As we arrived at the “end of art” or “post-historical art”- again to put it in Danto's terms - this reality looks fragmented, mirrored exponentially in media and even more so after the advent of the internet. In a way, images have lost their power: at least their power to surprise us. Their endless repetition and overwhelming presence makes us somewhat immune. A painter like Emanuel Rodriguez embraces this reality, and rather than resorting to shock - a strategy that worked for a while a few years ago - Rodriguez's efforts are turned to the possibilities of  a "visual promiscuity" by means of  merging different painting styles. Collage is the obvious resource used in his pristinely painted canvases. These paintings are a disparate array of images ranging from consumerism to abstract expressionism and from vintage memorabilia to color field painting. He is also capable of modulating the tone of his notes from quite loud and strident to almost mute or silent.

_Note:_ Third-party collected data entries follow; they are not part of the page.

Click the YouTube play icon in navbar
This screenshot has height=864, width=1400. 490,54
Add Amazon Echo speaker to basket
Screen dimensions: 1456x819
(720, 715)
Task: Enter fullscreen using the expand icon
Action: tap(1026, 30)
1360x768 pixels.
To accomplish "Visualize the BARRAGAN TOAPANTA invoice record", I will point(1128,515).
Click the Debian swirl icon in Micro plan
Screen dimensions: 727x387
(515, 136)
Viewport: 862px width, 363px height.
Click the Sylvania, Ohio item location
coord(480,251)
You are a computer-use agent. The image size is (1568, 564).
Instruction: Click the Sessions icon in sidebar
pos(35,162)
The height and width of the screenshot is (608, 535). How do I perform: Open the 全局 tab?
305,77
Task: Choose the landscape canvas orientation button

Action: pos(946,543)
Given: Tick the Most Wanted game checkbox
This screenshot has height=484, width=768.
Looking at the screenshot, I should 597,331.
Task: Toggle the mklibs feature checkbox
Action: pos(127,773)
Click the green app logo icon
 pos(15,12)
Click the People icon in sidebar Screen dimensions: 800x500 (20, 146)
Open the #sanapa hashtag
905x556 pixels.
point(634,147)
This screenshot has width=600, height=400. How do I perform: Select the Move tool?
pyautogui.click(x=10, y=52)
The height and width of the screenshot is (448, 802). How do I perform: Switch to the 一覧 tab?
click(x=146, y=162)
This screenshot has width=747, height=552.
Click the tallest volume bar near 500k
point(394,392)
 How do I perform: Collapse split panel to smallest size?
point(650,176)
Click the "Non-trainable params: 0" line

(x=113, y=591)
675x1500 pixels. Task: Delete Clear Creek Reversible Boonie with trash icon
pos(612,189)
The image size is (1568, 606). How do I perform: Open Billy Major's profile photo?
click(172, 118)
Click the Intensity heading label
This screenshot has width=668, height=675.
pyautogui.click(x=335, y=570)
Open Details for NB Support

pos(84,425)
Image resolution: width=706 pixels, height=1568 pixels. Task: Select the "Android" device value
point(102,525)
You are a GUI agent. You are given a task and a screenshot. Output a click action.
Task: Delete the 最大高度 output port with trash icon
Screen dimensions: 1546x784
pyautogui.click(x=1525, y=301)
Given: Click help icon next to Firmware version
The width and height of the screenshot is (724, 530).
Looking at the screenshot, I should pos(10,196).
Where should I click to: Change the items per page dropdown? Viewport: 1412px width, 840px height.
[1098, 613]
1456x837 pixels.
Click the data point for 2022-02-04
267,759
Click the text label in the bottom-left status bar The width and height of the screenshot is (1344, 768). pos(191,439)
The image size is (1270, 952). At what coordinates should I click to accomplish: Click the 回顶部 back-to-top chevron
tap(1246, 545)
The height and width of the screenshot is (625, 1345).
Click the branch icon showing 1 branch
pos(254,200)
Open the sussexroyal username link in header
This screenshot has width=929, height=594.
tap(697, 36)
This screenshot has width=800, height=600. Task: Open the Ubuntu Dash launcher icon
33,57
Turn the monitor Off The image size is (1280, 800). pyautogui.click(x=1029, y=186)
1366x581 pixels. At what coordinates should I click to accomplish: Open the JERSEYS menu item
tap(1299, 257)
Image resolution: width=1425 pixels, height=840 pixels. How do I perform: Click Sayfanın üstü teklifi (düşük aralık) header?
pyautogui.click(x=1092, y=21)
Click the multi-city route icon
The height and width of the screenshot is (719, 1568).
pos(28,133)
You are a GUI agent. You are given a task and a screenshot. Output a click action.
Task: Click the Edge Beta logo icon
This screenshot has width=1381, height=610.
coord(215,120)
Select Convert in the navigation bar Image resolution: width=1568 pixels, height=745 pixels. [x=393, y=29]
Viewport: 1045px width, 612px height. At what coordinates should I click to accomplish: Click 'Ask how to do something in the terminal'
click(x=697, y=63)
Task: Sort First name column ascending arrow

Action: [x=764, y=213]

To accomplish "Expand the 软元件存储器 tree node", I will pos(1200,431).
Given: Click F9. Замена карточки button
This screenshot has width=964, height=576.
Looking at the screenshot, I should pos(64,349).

Looking at his recent paintings and noticing that most of them lack a literary reference (the paintings are untitled) prompts two immediate conclusions: the painter doesn't want the viewer influenced by a reference outside of his painted constructions and also that we all must look into this body of work and add our own impressions and experiences to derive meaning. In this sense, his paintings are very challenging. Certainly, a lot of abstract paintings use the same strategy but since they are devoid of any concrete reference, it is easier to make associations.
Another rather surprising fact about his paintings comes from the subtle and almost invisible notion, at a first glance at least, that these paintings don't give away any particular indication of the author's origin. To put it in other words, there is no immediate reference to Rodriguez's identity. This is significant: one of the heaviest tolls weighing on young artists from Latin America is the dead weight of identity. More and more, artists are disenfranchising themselves from any particular identity that may carry a label. In this regard, his paintings could have being done by a Danish or a Japanese painter. Nothing in his work even remotely suggests that the artist comes from Central America, a region labeled as exotic and paradisiacal, but also known for its intermittent wars, conflicts, US interventions and violence.     
This is a choice Emanuel Rodriguez has made. It may be argued that this could turn into a double edge sword: on one hand it allows the artist immense freedom, as he no longer has to wrestle with the burden of carrying a label (i.e. Latin American artist) but on the other hand, now it is completely up to him to create a narrative that doesn't support itself upon his past cultural individuality.
And that I believe is the challenge his paintings tackle with great competence.